I would like to do the following exercise :
Let $f$ be a meromorphic function and $\mathcal{P}$ the set of its poles. We also assume that $f$ is even ($\forall z \in \mathbb{C}, \; f(z)=f(-z)$). Prove that $\mathcal{P}$ is symmetric with respect to $0$ and that, if $a \in \mathcal{P}$ and $\mathrm{Res}_{a}(f)$ denotes the residue of $f$ at $a$, then $\mathrm{Res}_{-a}(f) = - \mathrm{Res}_{a}(f)$.
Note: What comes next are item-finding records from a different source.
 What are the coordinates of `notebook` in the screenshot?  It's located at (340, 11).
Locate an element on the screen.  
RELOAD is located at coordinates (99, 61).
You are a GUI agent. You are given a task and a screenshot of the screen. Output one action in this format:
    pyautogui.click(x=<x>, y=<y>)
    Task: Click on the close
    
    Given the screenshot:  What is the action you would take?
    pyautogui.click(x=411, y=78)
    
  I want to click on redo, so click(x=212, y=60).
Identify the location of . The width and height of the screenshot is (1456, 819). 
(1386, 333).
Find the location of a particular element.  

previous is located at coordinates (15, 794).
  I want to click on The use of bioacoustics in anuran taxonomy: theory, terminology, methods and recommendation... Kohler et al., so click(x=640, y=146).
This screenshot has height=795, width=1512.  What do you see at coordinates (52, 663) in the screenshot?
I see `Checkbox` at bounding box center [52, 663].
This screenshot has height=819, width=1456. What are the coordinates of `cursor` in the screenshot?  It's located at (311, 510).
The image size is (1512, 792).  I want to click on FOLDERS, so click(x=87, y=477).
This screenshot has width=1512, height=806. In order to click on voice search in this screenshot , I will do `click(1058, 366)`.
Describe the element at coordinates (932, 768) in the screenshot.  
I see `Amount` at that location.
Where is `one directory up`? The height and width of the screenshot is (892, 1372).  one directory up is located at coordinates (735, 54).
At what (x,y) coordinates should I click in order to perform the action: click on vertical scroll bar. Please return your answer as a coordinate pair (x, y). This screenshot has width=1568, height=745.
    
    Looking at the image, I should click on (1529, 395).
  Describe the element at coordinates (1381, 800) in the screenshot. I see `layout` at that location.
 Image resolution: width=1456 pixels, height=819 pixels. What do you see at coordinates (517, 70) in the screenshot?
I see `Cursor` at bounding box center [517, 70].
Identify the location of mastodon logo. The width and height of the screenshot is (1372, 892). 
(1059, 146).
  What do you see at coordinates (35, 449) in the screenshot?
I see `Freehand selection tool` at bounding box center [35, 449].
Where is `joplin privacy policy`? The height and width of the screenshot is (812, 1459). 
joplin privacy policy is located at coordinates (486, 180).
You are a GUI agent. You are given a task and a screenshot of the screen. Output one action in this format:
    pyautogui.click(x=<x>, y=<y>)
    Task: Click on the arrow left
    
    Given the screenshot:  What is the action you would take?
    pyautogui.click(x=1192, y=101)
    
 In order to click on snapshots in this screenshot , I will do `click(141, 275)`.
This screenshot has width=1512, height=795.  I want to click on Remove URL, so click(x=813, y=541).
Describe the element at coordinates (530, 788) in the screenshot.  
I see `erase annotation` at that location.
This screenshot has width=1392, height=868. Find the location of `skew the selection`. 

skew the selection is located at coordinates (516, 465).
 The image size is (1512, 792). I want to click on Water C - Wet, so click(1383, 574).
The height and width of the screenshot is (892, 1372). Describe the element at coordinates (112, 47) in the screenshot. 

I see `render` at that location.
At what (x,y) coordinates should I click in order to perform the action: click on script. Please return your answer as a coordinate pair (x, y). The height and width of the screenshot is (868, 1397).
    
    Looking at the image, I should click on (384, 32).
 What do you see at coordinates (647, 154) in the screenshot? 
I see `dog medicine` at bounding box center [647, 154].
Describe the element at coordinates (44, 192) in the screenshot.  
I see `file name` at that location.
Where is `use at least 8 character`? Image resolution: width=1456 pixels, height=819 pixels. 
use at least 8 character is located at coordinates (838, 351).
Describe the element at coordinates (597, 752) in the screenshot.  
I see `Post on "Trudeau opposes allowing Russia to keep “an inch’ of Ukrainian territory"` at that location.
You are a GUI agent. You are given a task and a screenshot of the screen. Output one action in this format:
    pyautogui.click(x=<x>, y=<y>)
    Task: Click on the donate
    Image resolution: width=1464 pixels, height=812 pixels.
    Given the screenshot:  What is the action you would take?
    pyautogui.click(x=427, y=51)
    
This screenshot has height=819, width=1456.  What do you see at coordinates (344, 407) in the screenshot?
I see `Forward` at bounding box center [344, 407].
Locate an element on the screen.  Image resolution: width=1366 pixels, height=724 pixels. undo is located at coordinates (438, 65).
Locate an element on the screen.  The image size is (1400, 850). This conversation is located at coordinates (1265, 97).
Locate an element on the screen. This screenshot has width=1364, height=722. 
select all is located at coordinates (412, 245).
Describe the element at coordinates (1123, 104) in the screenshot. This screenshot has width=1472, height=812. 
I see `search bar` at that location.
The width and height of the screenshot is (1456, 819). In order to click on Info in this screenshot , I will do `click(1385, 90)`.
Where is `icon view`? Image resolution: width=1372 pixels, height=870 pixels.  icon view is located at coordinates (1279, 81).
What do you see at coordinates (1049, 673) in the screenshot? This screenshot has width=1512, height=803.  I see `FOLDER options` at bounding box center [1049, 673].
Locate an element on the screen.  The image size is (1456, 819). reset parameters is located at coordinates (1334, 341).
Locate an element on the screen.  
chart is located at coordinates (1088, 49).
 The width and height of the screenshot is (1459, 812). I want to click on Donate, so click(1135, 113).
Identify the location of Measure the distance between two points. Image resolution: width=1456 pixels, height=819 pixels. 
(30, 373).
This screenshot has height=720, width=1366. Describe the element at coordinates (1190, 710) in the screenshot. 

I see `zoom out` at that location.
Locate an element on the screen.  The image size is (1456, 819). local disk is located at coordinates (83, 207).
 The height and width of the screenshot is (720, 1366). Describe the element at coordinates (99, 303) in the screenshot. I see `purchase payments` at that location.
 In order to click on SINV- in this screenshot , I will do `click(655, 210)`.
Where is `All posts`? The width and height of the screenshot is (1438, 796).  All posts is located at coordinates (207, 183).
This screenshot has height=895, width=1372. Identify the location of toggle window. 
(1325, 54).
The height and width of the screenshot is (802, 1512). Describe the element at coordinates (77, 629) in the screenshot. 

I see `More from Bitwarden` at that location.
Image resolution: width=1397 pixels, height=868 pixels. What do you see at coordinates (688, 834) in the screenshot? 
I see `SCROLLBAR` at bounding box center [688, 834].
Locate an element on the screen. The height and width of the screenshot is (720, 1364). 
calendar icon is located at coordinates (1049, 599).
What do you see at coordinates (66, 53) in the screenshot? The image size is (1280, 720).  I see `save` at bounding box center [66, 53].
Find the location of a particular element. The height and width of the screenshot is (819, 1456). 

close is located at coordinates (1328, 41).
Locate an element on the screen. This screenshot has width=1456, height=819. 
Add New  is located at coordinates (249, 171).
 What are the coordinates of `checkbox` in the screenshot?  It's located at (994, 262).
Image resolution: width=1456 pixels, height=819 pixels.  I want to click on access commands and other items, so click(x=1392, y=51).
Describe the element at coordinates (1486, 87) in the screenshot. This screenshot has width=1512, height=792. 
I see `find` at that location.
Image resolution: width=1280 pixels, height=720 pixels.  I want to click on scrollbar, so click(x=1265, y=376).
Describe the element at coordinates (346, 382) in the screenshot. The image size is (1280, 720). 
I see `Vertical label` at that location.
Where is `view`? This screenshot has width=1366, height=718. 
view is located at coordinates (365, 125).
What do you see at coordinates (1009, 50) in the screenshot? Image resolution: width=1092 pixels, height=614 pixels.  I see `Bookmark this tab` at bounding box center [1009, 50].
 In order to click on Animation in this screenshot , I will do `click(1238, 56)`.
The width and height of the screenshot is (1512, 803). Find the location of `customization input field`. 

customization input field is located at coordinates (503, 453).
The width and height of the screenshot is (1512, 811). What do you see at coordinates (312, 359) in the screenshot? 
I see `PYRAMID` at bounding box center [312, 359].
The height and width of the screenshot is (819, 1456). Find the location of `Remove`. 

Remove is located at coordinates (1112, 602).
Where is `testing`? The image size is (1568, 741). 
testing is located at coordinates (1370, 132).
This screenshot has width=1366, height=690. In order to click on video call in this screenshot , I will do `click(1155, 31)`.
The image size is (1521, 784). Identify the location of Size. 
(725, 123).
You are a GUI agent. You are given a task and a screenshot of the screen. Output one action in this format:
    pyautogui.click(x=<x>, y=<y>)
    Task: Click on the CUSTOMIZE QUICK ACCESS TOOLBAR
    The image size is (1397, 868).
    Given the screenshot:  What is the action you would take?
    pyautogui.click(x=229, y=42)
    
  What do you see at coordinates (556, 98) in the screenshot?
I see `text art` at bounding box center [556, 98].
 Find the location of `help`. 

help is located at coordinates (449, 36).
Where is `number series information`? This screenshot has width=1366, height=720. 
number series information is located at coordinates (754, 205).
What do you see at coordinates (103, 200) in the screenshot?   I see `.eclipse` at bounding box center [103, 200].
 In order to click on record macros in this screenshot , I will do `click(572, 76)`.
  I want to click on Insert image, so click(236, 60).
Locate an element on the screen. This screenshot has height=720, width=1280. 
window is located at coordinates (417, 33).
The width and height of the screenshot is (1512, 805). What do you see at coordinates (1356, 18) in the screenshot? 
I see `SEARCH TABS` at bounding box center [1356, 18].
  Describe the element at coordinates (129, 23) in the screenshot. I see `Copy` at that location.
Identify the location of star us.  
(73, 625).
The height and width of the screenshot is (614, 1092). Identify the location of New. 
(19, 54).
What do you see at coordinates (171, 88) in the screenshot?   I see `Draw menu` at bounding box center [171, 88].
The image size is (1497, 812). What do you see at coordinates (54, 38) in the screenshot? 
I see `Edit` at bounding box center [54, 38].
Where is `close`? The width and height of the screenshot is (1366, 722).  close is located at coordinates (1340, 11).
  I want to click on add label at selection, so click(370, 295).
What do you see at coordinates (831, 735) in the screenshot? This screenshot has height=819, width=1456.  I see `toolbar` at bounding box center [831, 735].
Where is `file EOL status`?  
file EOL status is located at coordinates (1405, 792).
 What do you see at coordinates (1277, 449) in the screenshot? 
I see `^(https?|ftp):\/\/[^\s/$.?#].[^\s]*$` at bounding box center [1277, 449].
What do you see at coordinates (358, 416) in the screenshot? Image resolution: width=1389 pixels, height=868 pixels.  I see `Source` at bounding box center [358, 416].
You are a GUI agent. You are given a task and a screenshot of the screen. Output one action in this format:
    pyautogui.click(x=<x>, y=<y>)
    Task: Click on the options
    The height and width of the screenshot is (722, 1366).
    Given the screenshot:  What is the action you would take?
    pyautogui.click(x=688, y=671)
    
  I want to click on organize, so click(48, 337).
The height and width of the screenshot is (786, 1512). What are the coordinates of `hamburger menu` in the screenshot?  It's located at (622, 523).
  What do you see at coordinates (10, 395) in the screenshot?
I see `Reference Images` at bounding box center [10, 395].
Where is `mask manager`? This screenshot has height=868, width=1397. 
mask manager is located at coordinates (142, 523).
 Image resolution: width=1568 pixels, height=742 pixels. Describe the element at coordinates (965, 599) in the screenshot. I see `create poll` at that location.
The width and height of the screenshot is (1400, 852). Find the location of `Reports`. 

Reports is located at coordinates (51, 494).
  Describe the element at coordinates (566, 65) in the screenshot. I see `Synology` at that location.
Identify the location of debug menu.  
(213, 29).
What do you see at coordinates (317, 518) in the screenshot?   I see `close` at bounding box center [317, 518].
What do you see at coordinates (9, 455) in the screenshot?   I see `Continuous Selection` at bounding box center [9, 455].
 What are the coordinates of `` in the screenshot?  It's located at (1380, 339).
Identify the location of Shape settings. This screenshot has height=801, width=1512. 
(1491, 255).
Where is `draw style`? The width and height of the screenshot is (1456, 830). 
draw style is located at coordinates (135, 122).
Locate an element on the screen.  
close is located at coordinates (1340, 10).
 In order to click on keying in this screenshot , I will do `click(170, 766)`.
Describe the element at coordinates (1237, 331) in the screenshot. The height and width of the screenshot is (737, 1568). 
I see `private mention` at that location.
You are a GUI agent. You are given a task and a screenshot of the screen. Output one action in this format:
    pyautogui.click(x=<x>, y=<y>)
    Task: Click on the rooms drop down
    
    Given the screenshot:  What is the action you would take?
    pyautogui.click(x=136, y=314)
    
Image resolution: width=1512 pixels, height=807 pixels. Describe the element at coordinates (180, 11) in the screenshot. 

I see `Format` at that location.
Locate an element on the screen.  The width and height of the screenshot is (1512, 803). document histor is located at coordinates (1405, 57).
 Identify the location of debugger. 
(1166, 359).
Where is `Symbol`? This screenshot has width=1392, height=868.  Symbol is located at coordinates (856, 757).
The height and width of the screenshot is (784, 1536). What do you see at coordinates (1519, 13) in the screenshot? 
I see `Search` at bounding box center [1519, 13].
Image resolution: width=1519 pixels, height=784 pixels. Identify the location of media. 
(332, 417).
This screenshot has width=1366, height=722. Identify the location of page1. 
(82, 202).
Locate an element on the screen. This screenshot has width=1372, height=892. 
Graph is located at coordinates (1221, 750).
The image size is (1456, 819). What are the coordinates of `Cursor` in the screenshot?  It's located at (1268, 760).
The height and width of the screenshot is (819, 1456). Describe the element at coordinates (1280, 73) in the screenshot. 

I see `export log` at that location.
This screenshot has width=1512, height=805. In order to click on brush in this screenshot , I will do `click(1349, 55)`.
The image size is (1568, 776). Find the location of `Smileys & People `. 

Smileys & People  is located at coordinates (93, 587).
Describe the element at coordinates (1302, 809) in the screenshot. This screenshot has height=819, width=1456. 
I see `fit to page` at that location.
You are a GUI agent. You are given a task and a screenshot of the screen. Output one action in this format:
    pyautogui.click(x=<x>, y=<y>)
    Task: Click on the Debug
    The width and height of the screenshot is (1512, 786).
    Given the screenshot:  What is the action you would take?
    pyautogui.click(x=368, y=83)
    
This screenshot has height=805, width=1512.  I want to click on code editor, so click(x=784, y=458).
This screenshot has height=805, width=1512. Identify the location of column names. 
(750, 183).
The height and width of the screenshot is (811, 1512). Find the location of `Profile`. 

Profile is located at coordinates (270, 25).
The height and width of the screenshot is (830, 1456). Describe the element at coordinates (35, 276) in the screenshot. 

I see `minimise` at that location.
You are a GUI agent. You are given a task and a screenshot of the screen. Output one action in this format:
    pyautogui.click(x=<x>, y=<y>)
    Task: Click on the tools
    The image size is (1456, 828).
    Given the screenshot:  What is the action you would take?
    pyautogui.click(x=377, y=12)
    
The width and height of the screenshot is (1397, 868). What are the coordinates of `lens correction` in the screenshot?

My try : let $a \in \mathcal{P}$ a pole of $f$ of order $k \in \mathbb{N}^{\ast}$. Since $f$ is even, $f$ is not defined at $-a$ and to prove that $a$ is also a pole of $f$ of order $k$, I need to prove that $(z+a)^{k}f(z)$ has a finite limit when $z \to -a$. It follows from :
$$ \begin{align*} \lim \limits_{z \to -a}(z+a)^{k}f(z) &= {} \lim \limits_{z \to -a}(-1)^{k}(-z-a)^{k}f(-z) \\[2mm] &= (-1)^{k}\lim \limits_{z \to a}(z-a)^{k}f(z) \\ \end{align*} $$
And $\displaystyle \lim \limits_{z \to a} (z-a)^{k}f(z)$ exists because $a$ is a pole of order $k$ of $f$. As a consequence, $-a$ is also a pole of $f$. For the residue relation, we can note that if $a$ is a pole of order $k$ of $f$, then :
$$ \begin{align*} \mathrm{Res}_{-a}(f) &= {} \frac{1}{(k-1)!}\frac{d^{k-1}}{dz^{k-1}} \Big((z+a)^{k}f(z) \Big) \\[2mm] &= \frac{1}{(k-1)!} \frac{d^{k-1}}{dz^{k-1}} \Big( (-1)^{k} (-z-a)^{k}f(z) \Big) \\[2mm] &= (-1)^{k-1} \frac{1}{(k-1)!} \frac{d^{k-1}}{dz^{k-1}} (-1)^{k} \Big( (z-a)^{k}f(-z) \Big) \\[2mm] &= - \mathrm{Res}_{a}(f) \\ \end{align*} $$
Is this OK or can it be improved ? Thanks.
It was a joy to read.
Everything is correct except for you missing the limits in the last chain of equalities. As you noted $-a,a\not \in \text{dom}(f)$, so you need to to take the limits at this points. That is, you should have
$$ \begin{align*} \mathrm{Res} _{-a}(f) &= {} \frac{1}{(k-1)!} \lim \limits_{z\to -a}\left[\frac{d^{k-1}}{dz^{k-1}} \Big((z+a)^{k}f(z) \Big)\right] \\[2mm] &= \frac{1}{(k-1)!} \lim \limits_{z\to -a} \left[\frac{d^{k-1}}{dz^{k-1}} \Big( (-1)^{k} (-z-a)^{k}f(z) \Big)\right] \\[2mm] &= (-1)^{k-1} \frac{1}{(k-1)!} \lim \limits_{z\to -a}\left[\frac{d^{k-1}}{dz^{k-1}} (-1)^{k} \Big( (z-a)^{k}f(-z) \Big)\right] \\[2mm] &= - \mathrm{Res}_{a}(f). \\ \end{align*} $$